I told the Apple Store associate that’s why I swapped my iPhone 6 for the SE and paid cash in full. I abhor that shell design. The designer should be raked over the coals for it, and whomever approved it past DVT should be fired. The camera bump just reeks of laziness for the design team. Yet it still remains in use today... I’ll never understand why.
I cannot and will not trade my SE for any new iPhone without a significant shell redesign. I know I’m one of 4 or 5 people on the planet who cares, but I’ll continue holding Apple accountable.
I'm not for raking anyone over coals. Design is a series of trade-offs, and I think the placement of the sleep button was probably a matter of some iteration and that's where it turned out to be best under the circumstances. I don't know why, I'm just confident that laziness isn't the reason.
As far as the camera bump, I was also dismayed at its appearance in the iPhone 6, and its continued presence. But I get why it has to be there: if they are going to have thinness as a design goal, then the camera bump must be there to provide some focal depth. The optics just won't allow the camera to be thinner than such-and-such a distance.
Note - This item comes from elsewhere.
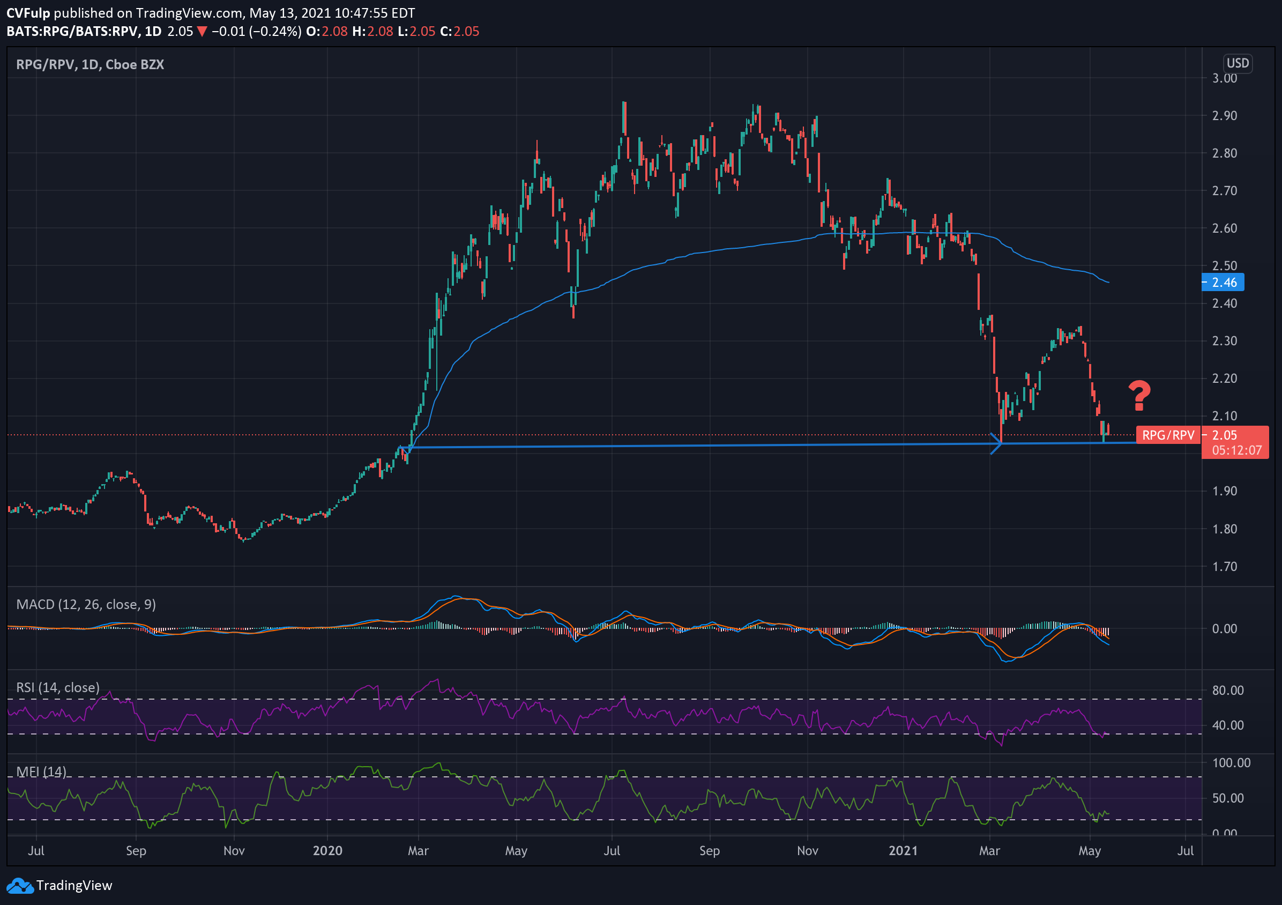Click the 2021 label on time axis
The width and height of the screenshot is (1282, 905).
point(903,851)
I also go case-less because the design is a thing of beauty and should be displayed proudly. With the SE design and square body, I can hold it with an easier grip than I ever could my iPhone 6. Plus, it lays flat and can hold stable on its edge for a remote photo shutter with my Apple Watch. You can’t do a remote photo with the Apple Watch and the iPhone 6-11pro design. That feature of the watch is useless otherwise. (I’ve done several remote photos and videos with my watch and SE, because I can).
I guess I’m “old” now.

I’ll be one of those renegade tech nerds from some bad tech movie that lurks in seedy bars and whines about “the grid”.. haha
So I used to go caseless as well. Up to and including my 5c (my beloved 5c...). I felt the 4 was the best-looking-and-feeling design they ever made, and though the 5 was based on it, I thought the thinness combined with the hard corners made it less comfortable in the hand than the 4 (and MUCH less comfortable than the 5c). But you can't argue with its ability to sit on its side with stability, that's actual function (which the 4 had as well, of course) and not just visual. But I found it uncomfortable anyway, so I started using a case (a clear one, because you're right, the phone looks great).
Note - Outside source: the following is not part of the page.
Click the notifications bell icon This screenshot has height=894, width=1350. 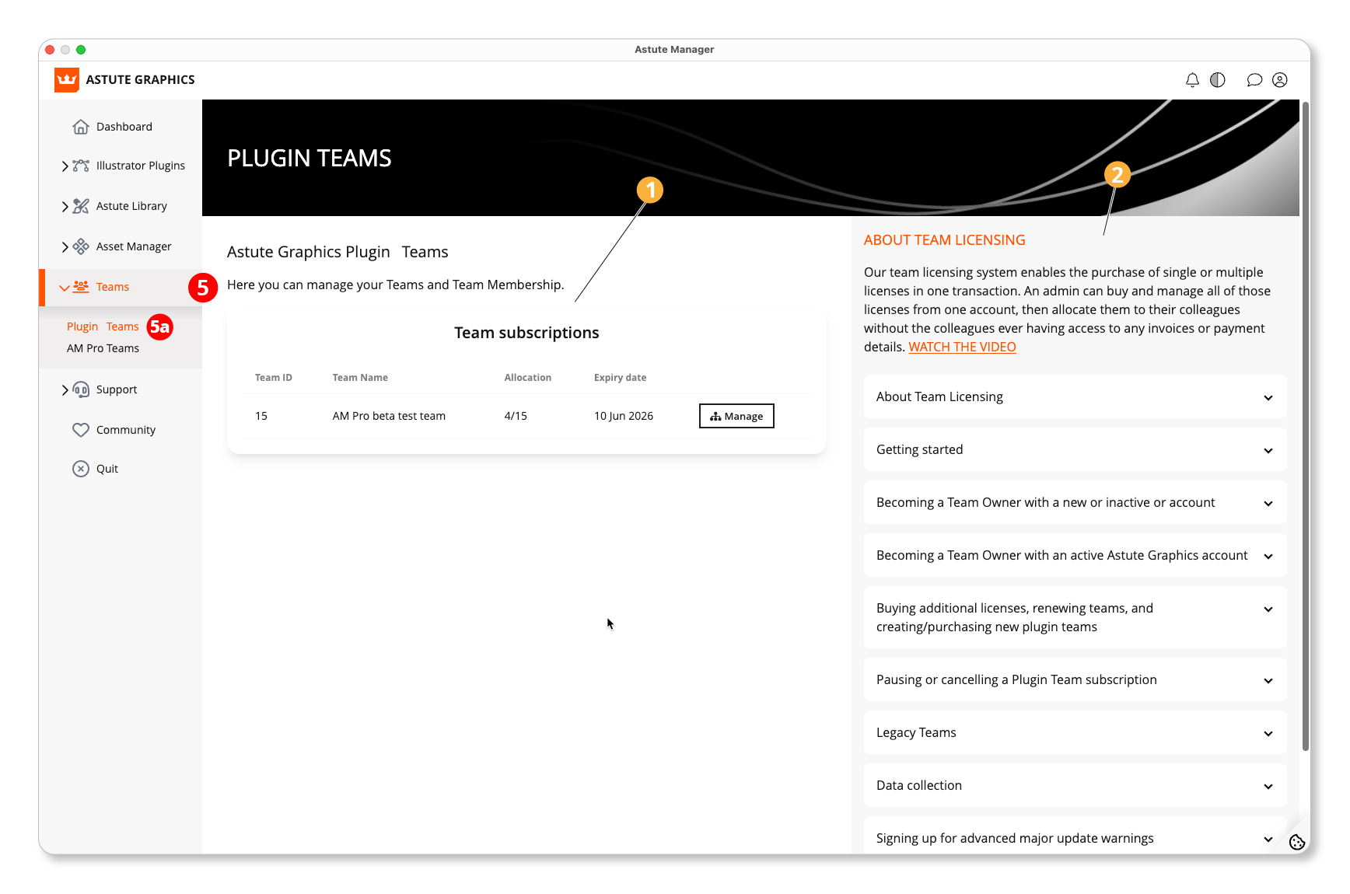point(1192,79)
I like the 6-style bodies even less, as you do. I was never put off by their look, per se, but I definitely was not excited by it. And (caseless) it always felt like it was going to slip right our of my hands, especially when they were dry (they get very dry here in the Minnesota winters). Again, 5c all the way! Grippy plastic, never felt like I was going to drop it.
But here's the thing: given that I'm going to use a case ANYWAY, then I don't need to worry about those portions of the ergonomics any more. The phone doesn't need to look great, the case does. The phone doesn't need to be grippy, the case does. The case could even sit on its side if it's got good flat solid sides. And this is where the camera bump ceases to be an issue. In a case, it disappears. And what's more, if they had thickened the phone to flatten out the bump, then the case would make it thicker still! Now at least the thickness difference (camera thickness minus phone thickness) absorbs some of the case's added bulk.
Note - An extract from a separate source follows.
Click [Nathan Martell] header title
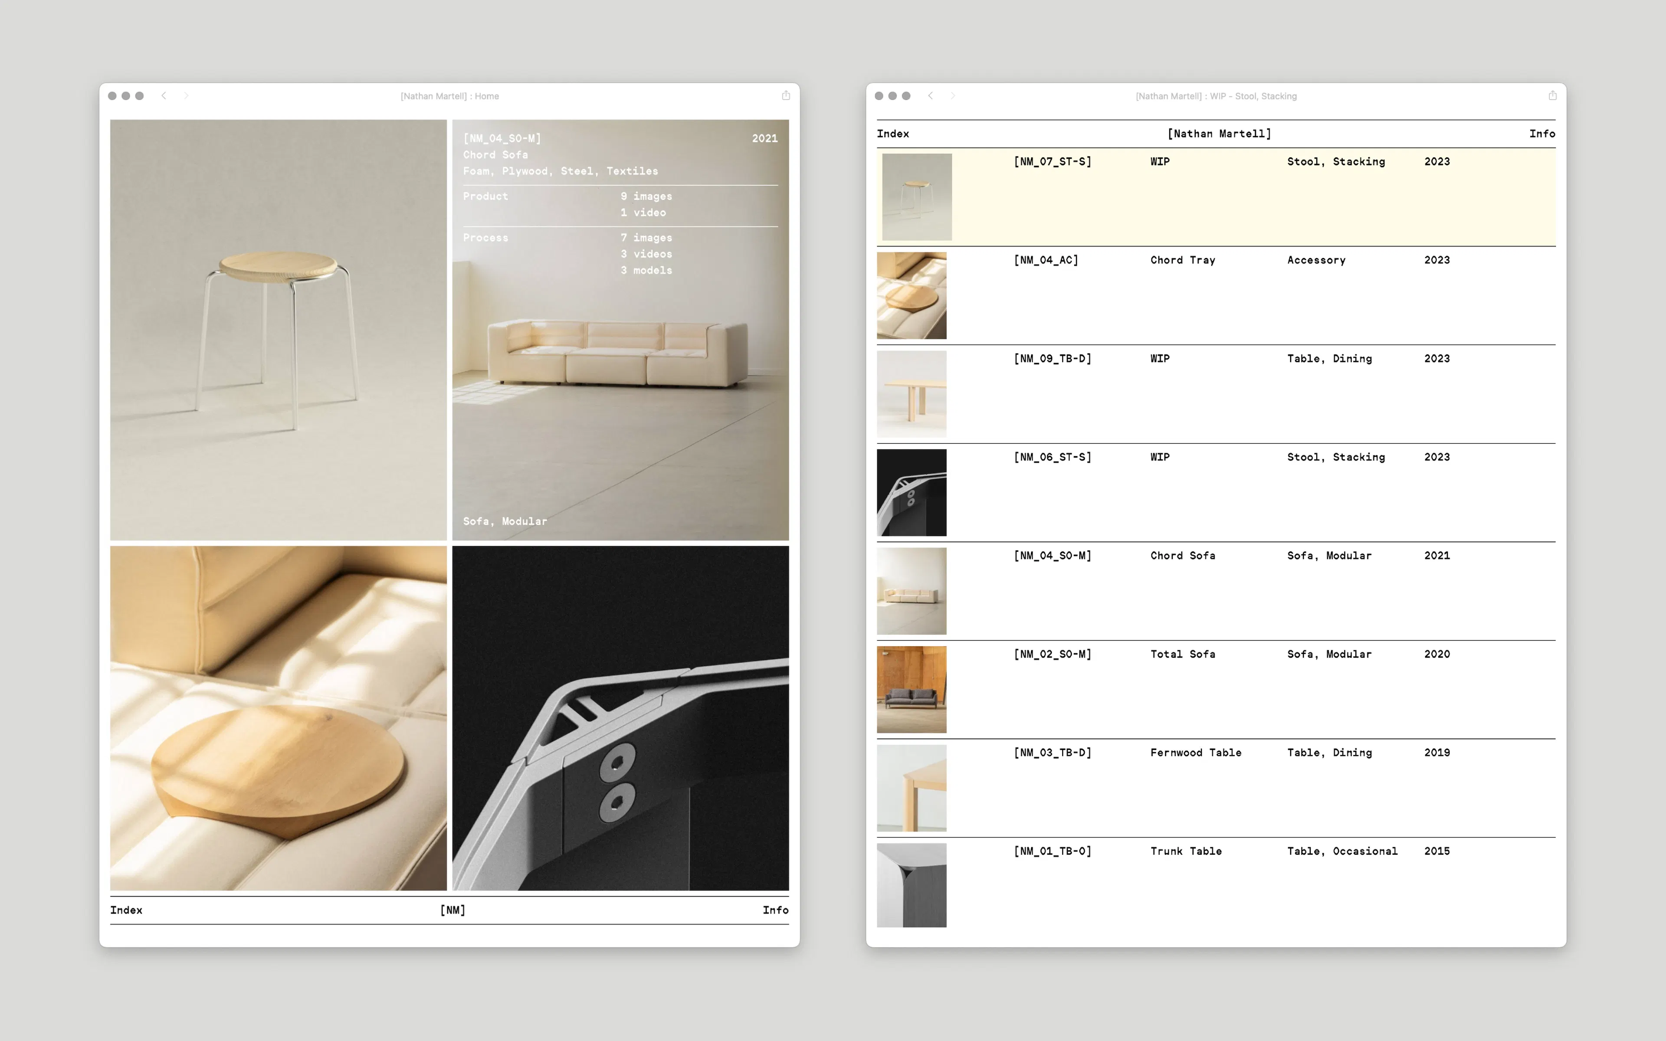This screenshot has height=1041, width=1666. [1219, 134]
That all doesn't fix the sleep button placement, or the different mechanics of holding and interacting with a phone this large. And I do have other issues with case physics, but that's for another really nitpicky post that no one will want to read. But it does eliminate some of it.
Got my case picked out and ordered and everything btw, lol, ymmv, wtf.
I'm not a renegade like you are, I'm the fearful adult hiding in the basement with a tinfoil hat on.